ACTION ITEM: Would you retype the line that contains "Image resolution: width=884" and all lines following it to the end of the entries below, exactly and without pictures?

Top of DATA EXTRACT

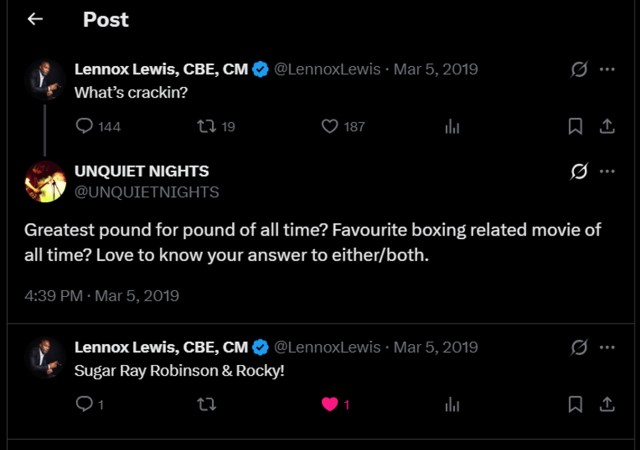Image resolution: width=640 pixels, height=450 pixels.
Task: Bookmark the "What's crackin?" post
Action: click(x=575, y=126)
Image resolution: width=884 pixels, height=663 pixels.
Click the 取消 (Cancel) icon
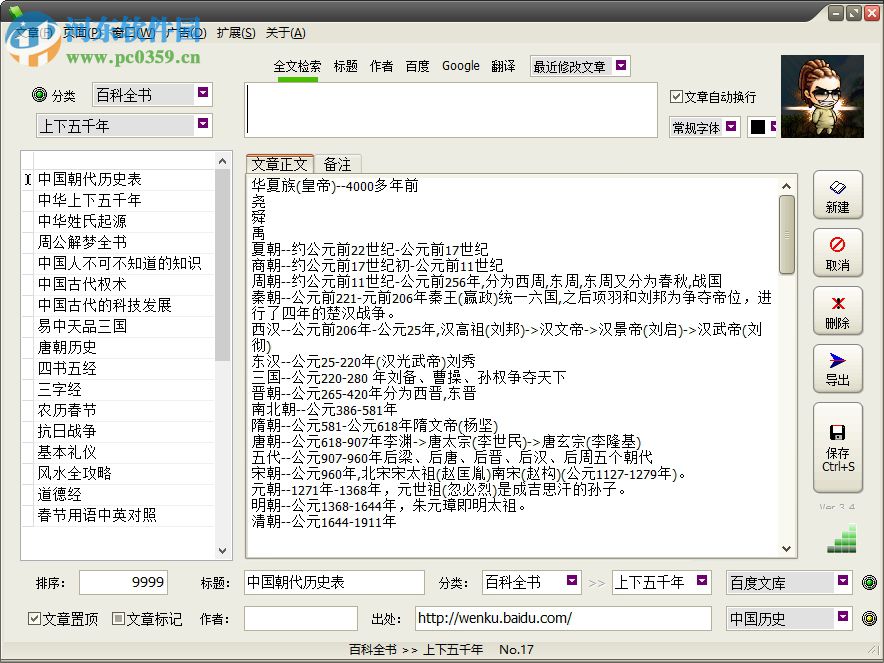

Bottom of DATA EXTRACT

TASK OUTPUT:
Image resolution: width=884 pixels, height=663 pixels.
Click the 取消 (Cancel) icon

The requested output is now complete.